A decade ago, “the web” and “the open web” were almost the same thing. You typed a URL, you got HTML, you read it. Search engines indexed it. Researchers cited it. Aggregators surfaced it. There was a public address space and a public protocol and a default assumption that things on it were reachable.
That has been quietly eroded for years. It’s worth saying out loud where it ended up, because the implications for the next generation of data products are large.
What “open” used to mean
The early-2010s open web had three properties that we mostly took for granted:
Reachability. A page had a URL. Fetching the URL returned the page. The page had links to other pages, which also had URLs. The graph was traversable.
Renderability. A request for the URL returned HTML or close enough. You could read it without running JavaScript, or you could run JavaScript and get the same content with cosmetics.

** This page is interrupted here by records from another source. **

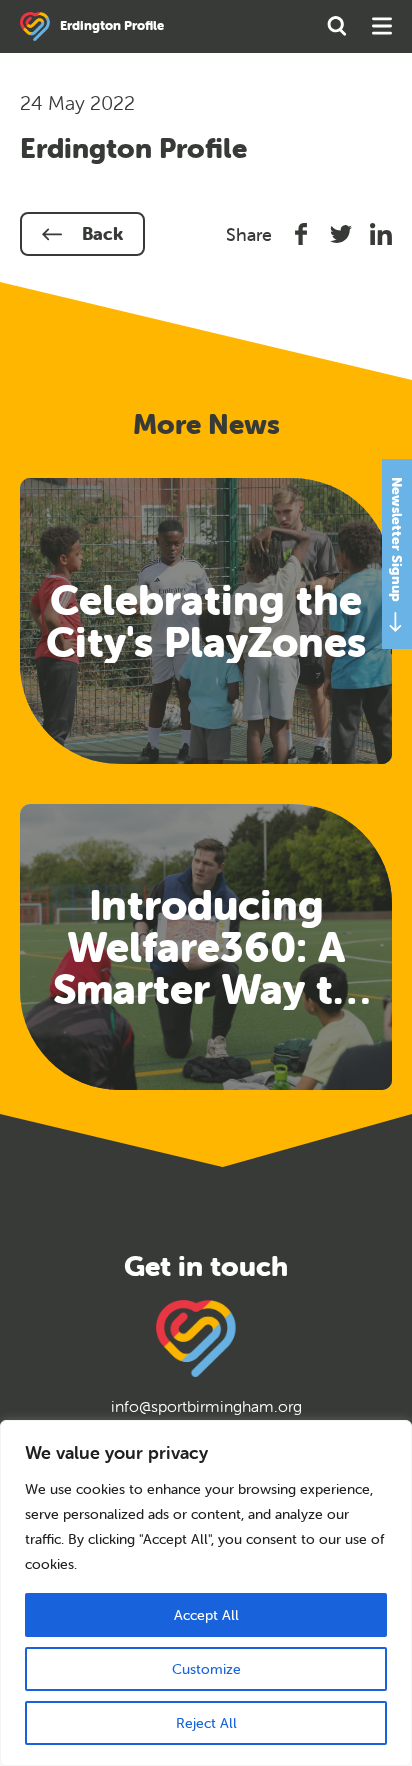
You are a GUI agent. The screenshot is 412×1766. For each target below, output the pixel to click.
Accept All (206, 1615)
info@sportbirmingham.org (206, 1406)
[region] (206, 1593)
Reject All (206, 1723)
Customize (206, 1669)
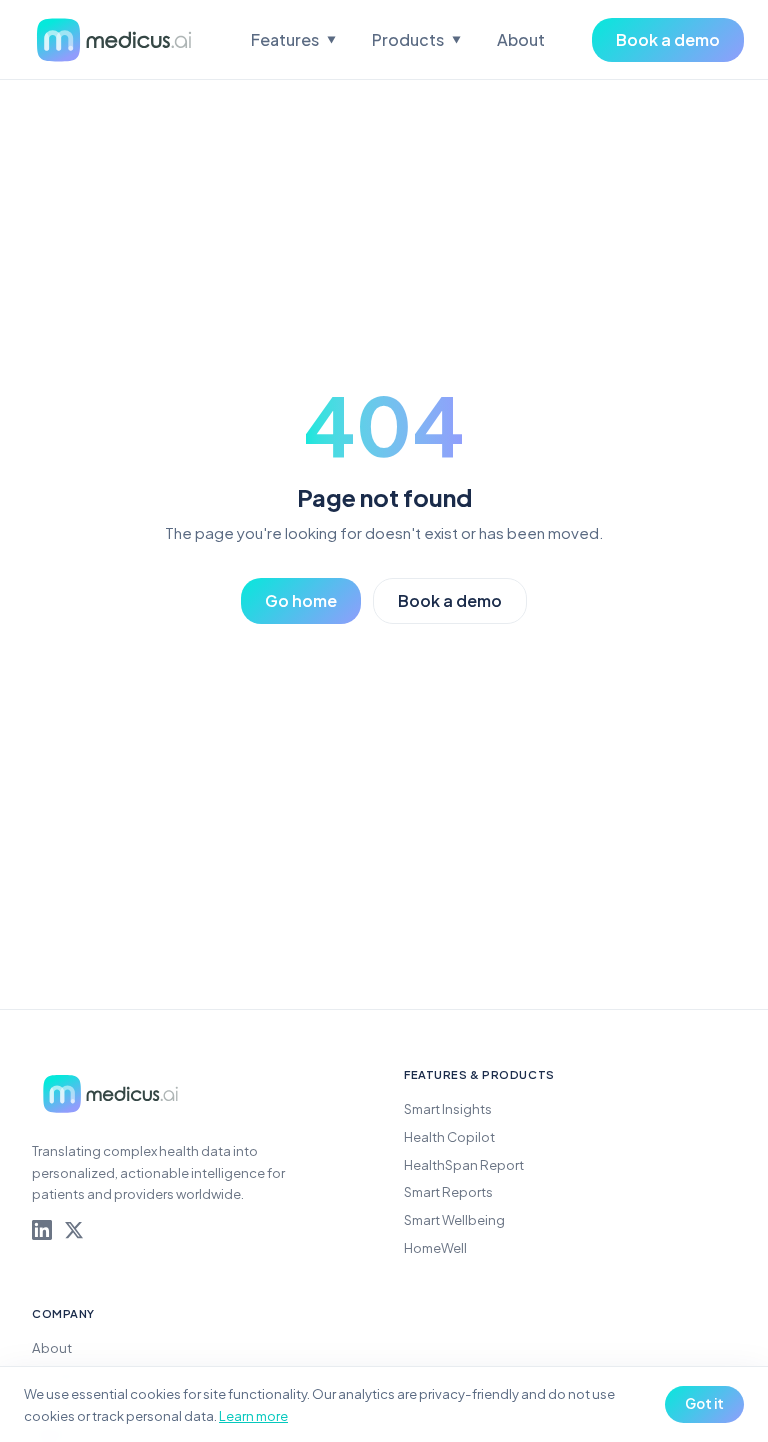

Stability of identity. A page that existed last week probably existed today, at the same URL, with similar content. You could cite it. You could check it.
None of those properties are guaranteed today.
What’s eaten the open web
A few forces, mostly in parallel, mostly with reasonable individual motivations:
Paywalls. News organizations needed revenue. Most major outlets put a hard or metered paywall in front of everything. The content still exists at the URL, but you can’t read it without an account and a credit card. Search engines see a different version than logged-out humans.
Login walls. Social platforms used to be reachable from the open web. You could read a Twitter thread without an account in 2014. Today most of LinkedIn, X, Instagram, Reddit (intermittently), and Facebook are gated. The content is still there, but the URL no longer resolves to it.
App-first. A growing share of content lives in apps that have no web equivalent, TikTok and a long tail of vertical-specific apps. There is no URL. There is no page. The content exists only inside a closed runtime.
Anti-scraping. Even when the URL still works, the content behind it is increasingly defended by Cloudflare, Akamai, and a dozen specialists. The page renders fine for a household visitor and returns a CAPTCHA challenge for everyone else.
Personalization. Pages that look the same actually aren’t. The product listing you see on a major e-commerce site has been personalized to your location, your browsing history, your inferred income bracket, your A/B test bucket. There’s no longer a canonical version. There’s a per-visitor version.
Each of these has reasonable defenders. None is going to reverse. The net effect is that the open web is smaller and more fragmented than it was, and the cost of seeing the public web as a representative dataset has gone up.
Why AI raises the stakes
In the previous era, the open web was mostly consumed by humans reading individual pages and by search engines indexing them. The economic value of any given page was relatively low.
That has changed. Modern AI systems treat the web as their dataset in three distinct ways:
Training. Frontier models are trained on web-scale corpora. The composition of that corpus determines what the model knows and how it answers questions.
Grounding (retrieval-augmented generation). Production systems that need current information, the date, the price, the news, the regulatory update, retrieve from the live web at inference time. The retrieval target is real URLs returning real HTML.
Agentic browsing. A new class of AI systems navigates the web on behalf of users, booking flights, comparing prices, filling out forms. These systems hit real pages and need them to render correctly.
In all three cases, what the open web can or cannot serve directly determines what an AI system can do. If a page is paywalled, behind a login, or rendered only inside an app, it functionally doesn’t exist for the AI layer. If it’s served differently to bots than to humans, the AI sees a degraded version. If it’s blocked at the network layer, the AI sees nothing.
The cost of an incomplete open web compounds at the AI layer because AI multiplies access. One bad scrape used to be a missing data point. Today, the same gap shows up in a million model responses.
What infrastructure has to do with it
Proxy networks are the boring, plumbing-layer answer to one piece of this problem. They don’t fix paywalls, they don’t unlock apps, and they don’t push back on anti-bot vendors. What they do is restore a measure of representative access, let a request originate from a real residential connection, in a real geography, with a real network reputation, so the open web that’s still open actually opens for it.
This is a narrow fix to a much larger problem. We don’t pretend otherwise. The full answer to “how do we keep the open web functional” is going to require regulatory pressure, public infrastructure investments, transparency requirements on personalization and gating, and a general re-litigation of what “publicly available” should mean in the era of AI consumption. None of that is going to be settled this year.
In the meantime, the parts of the web that are still public should actually be reachable, for the systems that need to reach them. That’s the small piece we work on, and that’s the small piece that mostly motivated the latest round of investment in our residential network.
The honest version
A more accessible open web is good for AI grounding, good for research, good for journalism, good for price transparency, good for consumer choice, good for almost everyone except the entities directly capturing rents from gating. The trend line is against it. Nothing we ship is going to reverse the trend.
What we can do, and what the broader infrastructure layer can do, is make sure that the parts of the web that are still public stay reachable for the systems that need them. That’s a smaller goal than “save the open web.” It’s also achievable, and it matters more every year that AI becomes the primary consumer of what the web has to offer.